SOUTH ORANGE / MAPLEWOOD, NJ — The South Orange–Maplewood Board of Education passed the 2021-22 budget, which came in at $159,683,232, at its May 3 meeting. The measure passed with a vote of 5-3; BOE members Elissa Malespina, Johanna Wright and Kamal Zubieta voted against it. BOE member Susan Bergin was absent. There will be a 3.2-percent tax levy on residents of South Orange and Maplewood.
During a presentation of the budget at the board’s March 15 meeting, business administrator Paul Roth announced that SOMSD would receive more state aid in 2021-22 than it had received for the 2020-21 school year; the SOMSD will get $7,204,759 in state funding, a 22.51-percent increase from last year. The state is also going to provide $6,886,942 for the Montrose Early Childhood Center, a 25.19-percent increase from last year’s $5,501,260. Debt service aid funding from the state will nearly double, with the district receiving $1,803,663; the 2020-21 amount was $1,005,009.

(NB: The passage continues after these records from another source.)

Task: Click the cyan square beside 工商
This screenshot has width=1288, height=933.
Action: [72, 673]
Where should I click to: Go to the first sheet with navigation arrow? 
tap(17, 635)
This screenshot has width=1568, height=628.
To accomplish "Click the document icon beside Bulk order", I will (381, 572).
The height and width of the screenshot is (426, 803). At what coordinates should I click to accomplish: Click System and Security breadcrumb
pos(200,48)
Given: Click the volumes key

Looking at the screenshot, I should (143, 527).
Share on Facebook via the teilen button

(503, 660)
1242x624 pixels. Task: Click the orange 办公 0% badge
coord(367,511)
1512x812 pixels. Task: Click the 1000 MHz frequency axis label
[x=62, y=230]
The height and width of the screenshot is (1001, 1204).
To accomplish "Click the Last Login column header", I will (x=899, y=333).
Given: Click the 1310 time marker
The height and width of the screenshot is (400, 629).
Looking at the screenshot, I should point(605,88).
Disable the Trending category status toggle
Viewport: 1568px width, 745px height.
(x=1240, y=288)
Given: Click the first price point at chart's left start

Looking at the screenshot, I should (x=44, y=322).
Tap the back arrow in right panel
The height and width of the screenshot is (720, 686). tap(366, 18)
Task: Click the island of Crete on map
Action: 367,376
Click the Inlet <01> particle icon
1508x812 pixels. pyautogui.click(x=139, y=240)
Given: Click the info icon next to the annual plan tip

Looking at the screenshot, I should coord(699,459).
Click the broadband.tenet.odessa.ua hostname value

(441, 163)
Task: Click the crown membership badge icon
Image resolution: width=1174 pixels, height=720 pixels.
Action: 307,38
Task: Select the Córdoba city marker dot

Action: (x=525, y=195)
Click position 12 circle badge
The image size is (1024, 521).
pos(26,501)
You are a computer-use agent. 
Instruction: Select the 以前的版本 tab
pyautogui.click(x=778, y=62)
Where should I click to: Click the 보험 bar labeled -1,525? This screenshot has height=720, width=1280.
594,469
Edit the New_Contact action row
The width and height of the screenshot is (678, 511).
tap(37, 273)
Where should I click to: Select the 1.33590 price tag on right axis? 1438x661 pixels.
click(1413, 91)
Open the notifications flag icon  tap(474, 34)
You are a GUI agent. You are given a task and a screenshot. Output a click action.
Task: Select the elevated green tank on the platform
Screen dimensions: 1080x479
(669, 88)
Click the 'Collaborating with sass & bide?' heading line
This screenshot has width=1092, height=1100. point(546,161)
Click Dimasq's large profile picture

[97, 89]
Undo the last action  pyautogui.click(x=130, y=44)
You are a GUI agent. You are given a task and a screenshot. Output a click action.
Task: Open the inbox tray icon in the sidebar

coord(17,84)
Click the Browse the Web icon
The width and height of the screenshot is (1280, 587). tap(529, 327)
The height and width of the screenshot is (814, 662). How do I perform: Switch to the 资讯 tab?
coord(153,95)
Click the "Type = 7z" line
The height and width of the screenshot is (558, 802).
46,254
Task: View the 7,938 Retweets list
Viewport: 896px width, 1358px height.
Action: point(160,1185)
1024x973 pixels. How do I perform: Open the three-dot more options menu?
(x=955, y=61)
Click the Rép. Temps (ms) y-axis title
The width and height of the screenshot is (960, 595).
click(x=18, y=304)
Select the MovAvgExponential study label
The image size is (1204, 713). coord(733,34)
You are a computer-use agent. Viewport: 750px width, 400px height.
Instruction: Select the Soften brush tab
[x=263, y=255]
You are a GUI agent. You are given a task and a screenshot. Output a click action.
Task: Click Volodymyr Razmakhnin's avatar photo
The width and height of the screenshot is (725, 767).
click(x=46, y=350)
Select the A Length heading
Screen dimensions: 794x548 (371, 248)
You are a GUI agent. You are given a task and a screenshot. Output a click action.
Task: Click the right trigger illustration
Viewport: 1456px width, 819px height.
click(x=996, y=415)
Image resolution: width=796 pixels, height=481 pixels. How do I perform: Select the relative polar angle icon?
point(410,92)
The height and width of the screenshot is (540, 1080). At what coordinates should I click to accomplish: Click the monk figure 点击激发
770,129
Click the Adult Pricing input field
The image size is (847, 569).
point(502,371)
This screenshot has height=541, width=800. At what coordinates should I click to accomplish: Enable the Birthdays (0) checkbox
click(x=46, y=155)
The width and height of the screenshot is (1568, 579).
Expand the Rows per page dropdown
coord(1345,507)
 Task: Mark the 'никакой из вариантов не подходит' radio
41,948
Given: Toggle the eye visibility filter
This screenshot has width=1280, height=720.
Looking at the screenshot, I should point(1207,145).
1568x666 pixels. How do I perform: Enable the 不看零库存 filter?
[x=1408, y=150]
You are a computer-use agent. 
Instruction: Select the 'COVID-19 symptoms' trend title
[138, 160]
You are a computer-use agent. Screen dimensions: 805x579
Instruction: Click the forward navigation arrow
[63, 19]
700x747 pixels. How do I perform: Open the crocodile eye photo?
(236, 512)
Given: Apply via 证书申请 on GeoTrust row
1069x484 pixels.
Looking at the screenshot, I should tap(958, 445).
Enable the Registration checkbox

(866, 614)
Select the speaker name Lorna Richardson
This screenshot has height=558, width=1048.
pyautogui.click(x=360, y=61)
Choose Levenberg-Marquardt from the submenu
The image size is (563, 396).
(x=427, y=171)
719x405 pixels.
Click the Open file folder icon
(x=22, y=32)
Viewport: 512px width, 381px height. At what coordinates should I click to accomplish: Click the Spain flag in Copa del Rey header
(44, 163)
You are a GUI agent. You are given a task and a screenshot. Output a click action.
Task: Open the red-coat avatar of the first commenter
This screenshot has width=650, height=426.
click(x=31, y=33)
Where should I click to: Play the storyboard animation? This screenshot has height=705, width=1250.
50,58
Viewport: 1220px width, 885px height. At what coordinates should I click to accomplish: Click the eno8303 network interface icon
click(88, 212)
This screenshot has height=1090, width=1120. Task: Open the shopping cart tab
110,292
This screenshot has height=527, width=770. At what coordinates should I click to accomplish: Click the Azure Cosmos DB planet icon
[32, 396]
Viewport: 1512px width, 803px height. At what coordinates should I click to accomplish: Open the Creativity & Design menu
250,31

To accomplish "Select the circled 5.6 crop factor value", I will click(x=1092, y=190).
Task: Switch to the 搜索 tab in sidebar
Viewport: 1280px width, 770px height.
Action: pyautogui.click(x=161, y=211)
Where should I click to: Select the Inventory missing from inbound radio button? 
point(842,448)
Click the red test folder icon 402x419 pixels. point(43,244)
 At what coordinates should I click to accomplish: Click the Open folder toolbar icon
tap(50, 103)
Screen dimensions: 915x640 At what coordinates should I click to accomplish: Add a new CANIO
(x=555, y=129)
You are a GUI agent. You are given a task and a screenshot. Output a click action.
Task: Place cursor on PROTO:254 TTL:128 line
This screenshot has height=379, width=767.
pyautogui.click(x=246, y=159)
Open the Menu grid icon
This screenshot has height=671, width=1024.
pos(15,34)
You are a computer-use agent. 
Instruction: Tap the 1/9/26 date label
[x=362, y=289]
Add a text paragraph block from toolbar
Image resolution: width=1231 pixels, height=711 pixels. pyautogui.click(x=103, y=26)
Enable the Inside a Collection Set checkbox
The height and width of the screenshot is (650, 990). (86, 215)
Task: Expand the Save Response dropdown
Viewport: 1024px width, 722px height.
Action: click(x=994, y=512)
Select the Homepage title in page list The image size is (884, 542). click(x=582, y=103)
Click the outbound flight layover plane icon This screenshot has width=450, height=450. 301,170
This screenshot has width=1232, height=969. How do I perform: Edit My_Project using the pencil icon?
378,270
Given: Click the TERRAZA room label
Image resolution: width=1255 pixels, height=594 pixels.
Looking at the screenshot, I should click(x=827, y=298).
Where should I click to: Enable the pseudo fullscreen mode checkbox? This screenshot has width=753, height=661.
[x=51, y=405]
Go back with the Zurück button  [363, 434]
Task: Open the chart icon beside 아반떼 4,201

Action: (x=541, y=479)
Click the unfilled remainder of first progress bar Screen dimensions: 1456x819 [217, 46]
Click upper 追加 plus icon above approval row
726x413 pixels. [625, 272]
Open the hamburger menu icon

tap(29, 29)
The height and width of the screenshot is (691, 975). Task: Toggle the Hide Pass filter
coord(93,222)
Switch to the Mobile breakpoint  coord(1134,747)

“Just that one piece alone, the extra $800,000 in debt service aid, resulted in a little over a half a percent tax impact reduction for school taxes,” Roth said at the March 15 meeting. “It’s all very good news; we didn’t have to cut budgets as a result of reduced state aid.”
The bulk of the budget’s spending will be on salaries and contract services at $86,549,620. Tuition for out-of-district placements will cost $19,490,308; benefits will cost $15,205,109. The third-highest line item in the budget is a combination of special services, technology, curriculum, maintenance and operation, utilities, central administration, and custodial supplies for $13,723,684.
SOMSD will spend $9,311,827 on debt service. Transportation will cost the district $8,430,345, a 22.6-percent increase from the 2020-21 transportation budget of $6,877,083. The two smallest line items in the budget are other benefits and departmental costs, which will cost $3,561,329 and $3,411,010, respectively.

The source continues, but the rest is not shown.